Pressure grows for Brexit deal
COVID-hit businesses are calling for a pragmatic approach to secure UK-EU agreement on Brexit.
“Sectors from automotive to aviation, chemicals to creative industries, and farming and food to pharmaceuticals – are united: securing a quick agreement matters greatly for jobs and livelihoods. Clarity on an ambitious deal will turbo charge business preparations and increase confidence in the UK as a place to invest. Crucially, it will also help ease the sustainable implementation of the Northern Ireland Protocol,” said the CBI (Confederation of British Industry), which speaks on behalf of 190,000 businesses which, together, employ nearly seven million people.
It released a statement on 18 October 2020, accompanied by details from 21 trade associations and professional bodies, outlining how a deal will help their sector contribute fully to the UK’s economic recovery. It follows an intervention earlier in the week by leading European business groups from France, Germany and Italy, calling for ‘a solution which ensures smooth trading conditions.’
“Now is the time for historic political leadership. With compromise and tenacity, a deal can be done. Businesses call on leaders on both sides to find a route through. The clarity that comes with an ambitious deal will have an instant impact on firms’ efforts to prepare. It will help investment by removing the threat of tariffs and quotas. And it will catalyse confidence through enhanced customs cooperation while making a precious data agreement possible, vital for services industries which make up 80% of the UK economy,” said the joint statement.
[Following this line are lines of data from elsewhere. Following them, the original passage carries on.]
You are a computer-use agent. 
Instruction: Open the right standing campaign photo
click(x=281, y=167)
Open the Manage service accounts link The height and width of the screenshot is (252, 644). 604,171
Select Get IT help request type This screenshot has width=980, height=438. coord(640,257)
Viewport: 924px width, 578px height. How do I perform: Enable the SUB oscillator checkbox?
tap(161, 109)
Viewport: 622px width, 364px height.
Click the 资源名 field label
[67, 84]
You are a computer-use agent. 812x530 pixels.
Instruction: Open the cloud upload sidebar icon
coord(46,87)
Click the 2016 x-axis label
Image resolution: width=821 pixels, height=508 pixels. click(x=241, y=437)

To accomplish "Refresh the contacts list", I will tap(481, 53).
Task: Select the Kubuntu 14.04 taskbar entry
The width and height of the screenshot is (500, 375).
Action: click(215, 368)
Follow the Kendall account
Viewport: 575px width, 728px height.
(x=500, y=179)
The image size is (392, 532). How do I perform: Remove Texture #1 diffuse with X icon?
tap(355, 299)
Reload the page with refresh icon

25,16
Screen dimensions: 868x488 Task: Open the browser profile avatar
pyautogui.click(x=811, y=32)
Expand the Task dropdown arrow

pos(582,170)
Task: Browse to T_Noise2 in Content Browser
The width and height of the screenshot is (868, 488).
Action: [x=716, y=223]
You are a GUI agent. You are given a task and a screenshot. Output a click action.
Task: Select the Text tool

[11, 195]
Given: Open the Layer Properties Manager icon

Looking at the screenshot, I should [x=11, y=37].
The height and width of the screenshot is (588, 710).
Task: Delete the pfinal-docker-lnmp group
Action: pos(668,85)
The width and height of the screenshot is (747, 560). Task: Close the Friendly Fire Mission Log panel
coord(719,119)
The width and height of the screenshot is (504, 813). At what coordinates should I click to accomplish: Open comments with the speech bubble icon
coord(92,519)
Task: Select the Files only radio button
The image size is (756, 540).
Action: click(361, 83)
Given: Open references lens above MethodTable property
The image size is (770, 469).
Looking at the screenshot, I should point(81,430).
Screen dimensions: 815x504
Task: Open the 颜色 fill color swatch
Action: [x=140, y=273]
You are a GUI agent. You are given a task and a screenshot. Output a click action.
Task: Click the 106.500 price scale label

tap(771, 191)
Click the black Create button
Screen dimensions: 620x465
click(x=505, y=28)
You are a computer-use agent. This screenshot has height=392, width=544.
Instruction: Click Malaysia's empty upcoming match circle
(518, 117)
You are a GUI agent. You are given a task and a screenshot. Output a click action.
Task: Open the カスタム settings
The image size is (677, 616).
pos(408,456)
“Businesses are doing what they can to prepare for Brexit. But firms face a hat-trick of unprecedented challenges: rebuilding from the first wave of COVID-19, dealing with the second wave and uncertainty over the UK’s trading relationship with the EU. That’s why more than three quarters of UK firms say they need a deal, quickly. With each day that passes, business resilience is chipped away. A swift deal is the single most effective way to support recovery in communities across Europe. After four years of debate, there must be a resolution. 2021 can then be a year to rebuild, rather than regret.”
Mike Hawes, Chief Executive of the Society of Motor Manufacturers and Traders (SMMT), representing the UK automotive sector and some 850,000 jobs, added: “The pandemic has caused immense damage to UK Automotive, costing thousands of jobs and soaking up precious resource. A second blow of tariffs, which would instantly raise prices and destroy competitiveness, would be devastating so we need a deal now - and not just any deal, one that is as free in reality as it is on paper. Only an ambitious deal that delivers for this critical sector will safeguard livelihoods and drive investment into the new skills, facilities and technologies so integral to delivering a zero-carbon future for the UK.”
James Selka, CEO of the Manufacturing Technologies Association (MTA), representing all technologies that enable advanced manufacturing, added: “A deal is vital for the UK Manufacturing sector to encourage investment in an activity that supports five million jobs and positively impacts 15% of UK GDP. COVID has impacted the confidence to invest and, if a deal is reached, the sector will be able to focus on being a key part of rebuilding our economy.”
Paul Everitt, Chief Executive of ADS, commented: “The UK’s aerospace, defence, space and security industries will face major disruption without a deal, through delays to cross-border trade, costly administrative requirements and a new regulatory system. Businesses in our sectors are facing a daily struggle to survive as a result of the COVID-19 crisis, which has put 30,000 aerospace jobs at risk. A deal that delivers global market access and protects sensitive cross-border supply chains is essential.”
David Wells, CEO of Logistics UK, representing the entire logistics industry with members from the road, rail, sea and air industries, as well as the buyers of freight services, said: “A deal is vital for the transport and logistics industry and for the whole economy, which relies on fast and efficient supply chains. To keep Britain trading, trucks must keep going through the borders with the least possible friction; a deal with the EU is vital to achieve this and to enable the sector to focus on maintaining its resilience during the COVID-19 pandemic and investing to improve performance.”